Some non-verbal residents will light up and chat away when Raja comes around.
She is also a good tool for new and memory care residents.
Many of the residents have had dogs in their own home and Raja helps the transition for new members or brings back feelings from their past for others.
“Raja really fills that place in their heart,” Guajardo said. “And she gladly does it.”
The seniors also help in Raja’s training.
They reinforce the different commands Guajardo teaches her each week. Many of the residents feel very accomplished when they teach her something, Guajardo said.
On group outings, Raja often becomes the unofficial, furry “group grandchild,” she said. It’s special to have her around, she continued.
“She’s such a wonderful, helpful, loving dog,” Wynn Griffith, 72, said.
Labs are great dogs in general, Griffith said, and Raja is really great with everyone at Crown Cove, she added.
So far, it’s been a great experience for both Guajardo and the Crown Cove residents.
Guajardo heard about the Los Angeles-based Guide Dogs of America program through a friend.
“I felt the need to do it,” said Guajardo, who grew up with dogs, but hadn’t had one in her life as an adult until she met Raja earlier this year.

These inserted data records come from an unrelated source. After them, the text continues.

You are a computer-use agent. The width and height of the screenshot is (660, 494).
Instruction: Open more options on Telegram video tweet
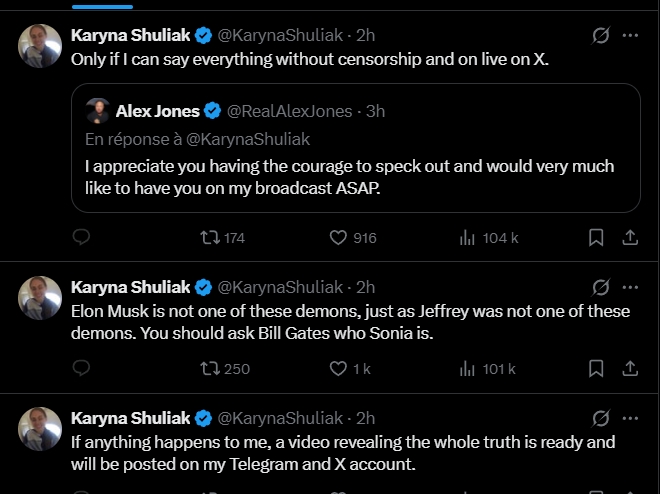[x=630, y=417]
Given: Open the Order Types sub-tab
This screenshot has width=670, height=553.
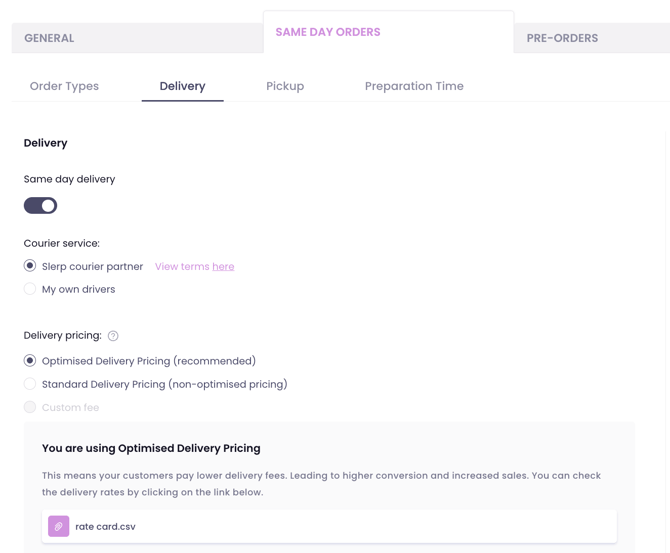Looking at the screenshot, I should 64,86.
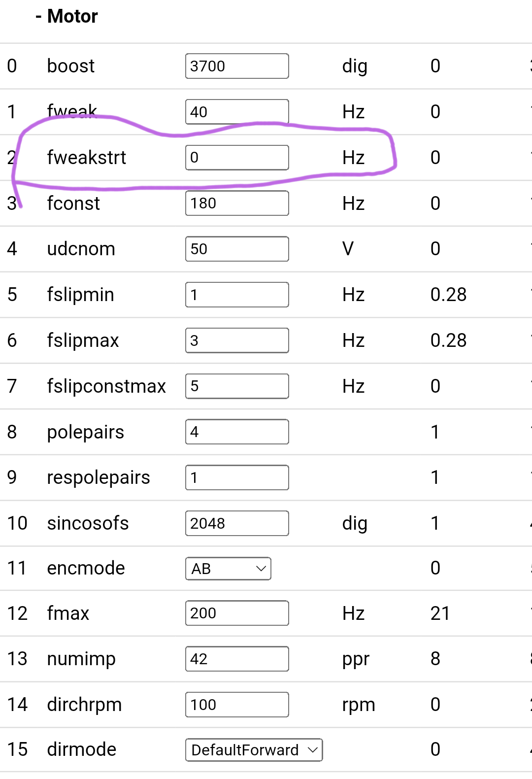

Guajardo thought it would be highly beneficial to have a dog at Crown Cove, she explained, so she ran the idea past Crown Cove staff and got an enthusiastic approval.
The residents just love having her around and caring for her, Guajardo said.

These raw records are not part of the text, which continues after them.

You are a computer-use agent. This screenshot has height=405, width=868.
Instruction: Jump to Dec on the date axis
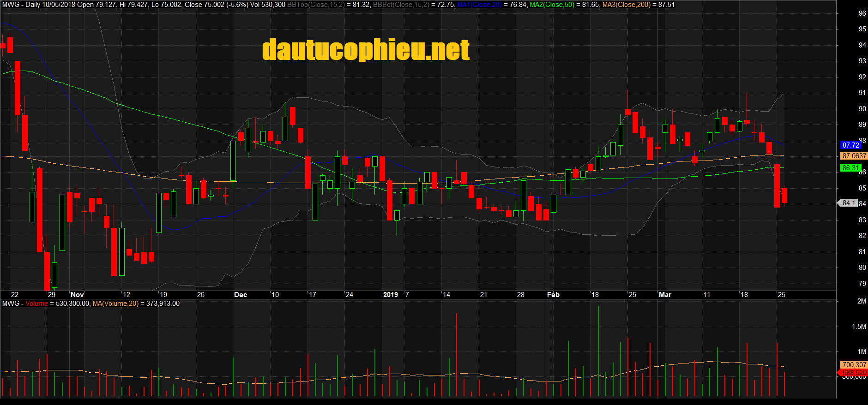pos(241,295)
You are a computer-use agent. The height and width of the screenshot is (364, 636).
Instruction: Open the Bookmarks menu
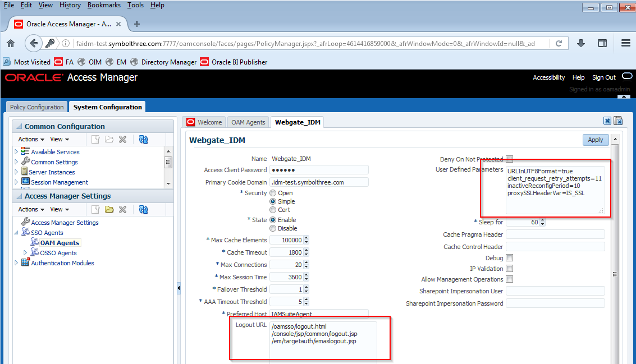[x=104, y=5]
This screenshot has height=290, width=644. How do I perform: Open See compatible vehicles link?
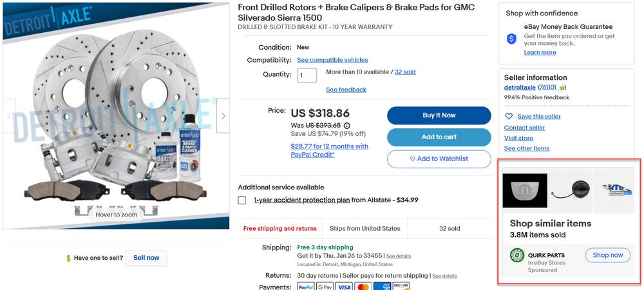point(332,60)
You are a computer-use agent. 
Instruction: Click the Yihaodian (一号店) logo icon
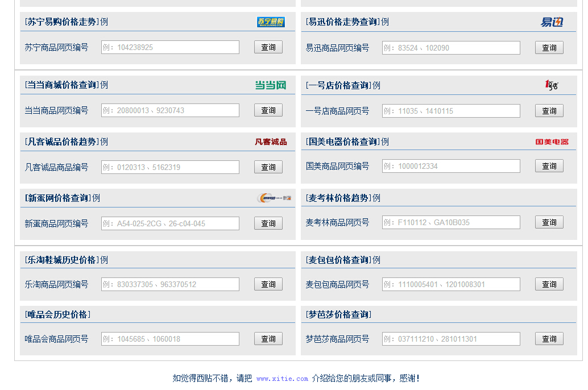[x=551, y=85]
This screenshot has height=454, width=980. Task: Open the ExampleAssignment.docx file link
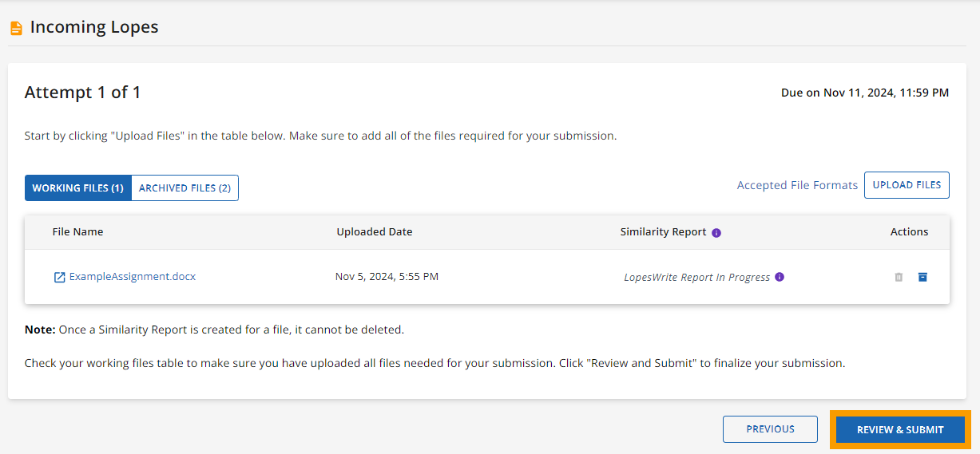coord(133,277)
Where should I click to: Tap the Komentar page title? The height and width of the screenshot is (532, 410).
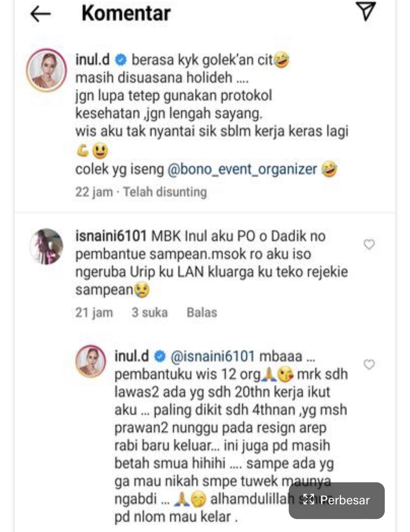point(126,13)
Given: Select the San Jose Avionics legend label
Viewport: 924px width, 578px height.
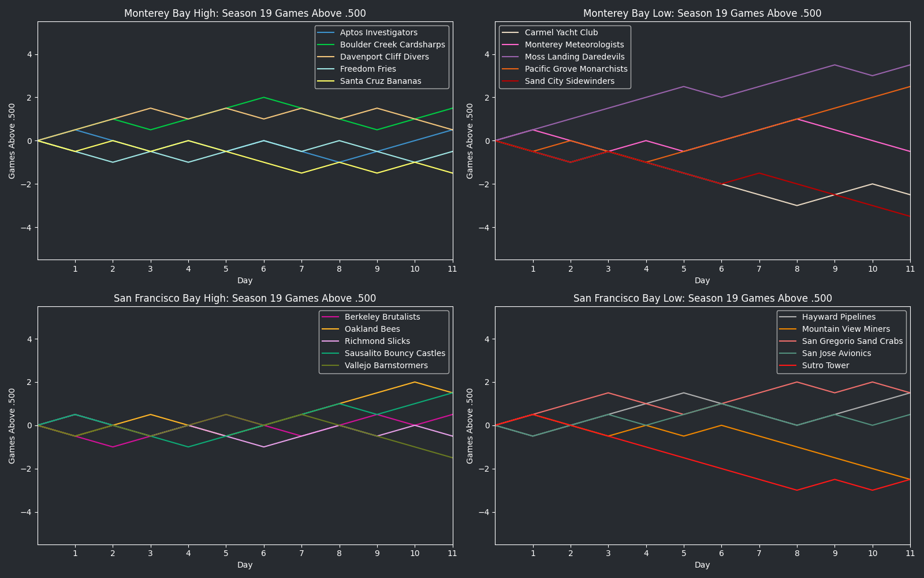Looking at the screenshot, I should point(836,354).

Raja will eventually have to graduate and move on to working with a blind person.
Guajardo will turn her over to GDA in about one year, when Raja will be tested to see if she is ready to start working.
She will likely be just over 2 years old by the time she gets paired with a blind person.
It will be extremely hard to give her up, she said, since Raja goes with her everywhere and the attachment has grown strong.
“I was not expecting to get as attached to her as I am,” Guajardo said tearfully. “She’s like a person to me, she’s not like a dog… She’s like our kid.”